Feyzaver Hanım ataları Ali bey Hüseyinzade'nin kendilerine çok şey anlatmadığını ancak günlük yaşantılarında Azerbaycan ve akrabaları hakkında bilgi aldıklarını ve bir çok ayrıntıyı yakın dostları ve ziyaretçilerinden öğrendiklerini ifade ediyor. Bu dostlar arasında Ahmet Ağaoğlu ve yakın akrabaları Sadık Paşa Ağabeyzade gibi insanların başta geldiğini heyecanla anlatıyor. Bunlar arasında benim de tanıdığım eski sağlık bakanlarından, şimdi Tefekkür Üniversitesi'nin rektörü olan dostum Rahim Hüseyinov'un da (Hüseyinzade) olduğunu öğreniyorum.

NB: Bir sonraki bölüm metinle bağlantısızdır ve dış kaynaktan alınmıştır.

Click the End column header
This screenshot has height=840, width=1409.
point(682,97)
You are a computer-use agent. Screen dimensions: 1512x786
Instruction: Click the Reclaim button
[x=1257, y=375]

Son yıllarda ablası ve ağabeyini yitirince iş başa düşmüş evdeki eserlere sahip olmak ve onları korumak sorumluluğunu yüklenmiş. Selim Turan'ın eserleri ailesi tarafından İstanbul Üniversitesi'ne bağışlanınca atasının ve kendisinin eserlerinin akibetini düşünmeğe başlamış. Çok sayıda ziyaretçilerinden değişik kuruluş ve mekanlar teklif edilmişse de bir türlü içine yatmamış. Neredeyse son on beş yıldır bana da fikrimi sorup sık sık "ne yapmalıyız" diye endişelerini dile getirmekteydi. "Henüz sizin gönlünüze yatan bir fikir yok, acele etmeden birlikte araştıralım" diyerek birlikte düşünmeye devam ettik. Onunla her görüşmemizde adım adım bilgilendirip Azerbaycan hakkında tanıtıcı bilgiler verdik. Ziyaretçiler arasında onu üzenler olduysa da bunların istenmeden yapılmış kişisel hatalar olduğunu söyleyip kapatmağa çalıştık. Sonunda onun yüreğinde bir ata yurdu sevgisi oluştu ve kan çekmeğe başladı. Yavaş yavaş gönlü de bu fikre alıştı.
Bir gün beni telefonla arayıp çay içmeğe davet etti ve sohbetimiz sırasında "senin de istediğin oldu" Azerbaycan en iyisidir; atamın ruhu da şad olur, kararımı verdim ama işin şeklini ve düzenlemesini size bırakıyorum, siz karar verip yapacaksınız dedi.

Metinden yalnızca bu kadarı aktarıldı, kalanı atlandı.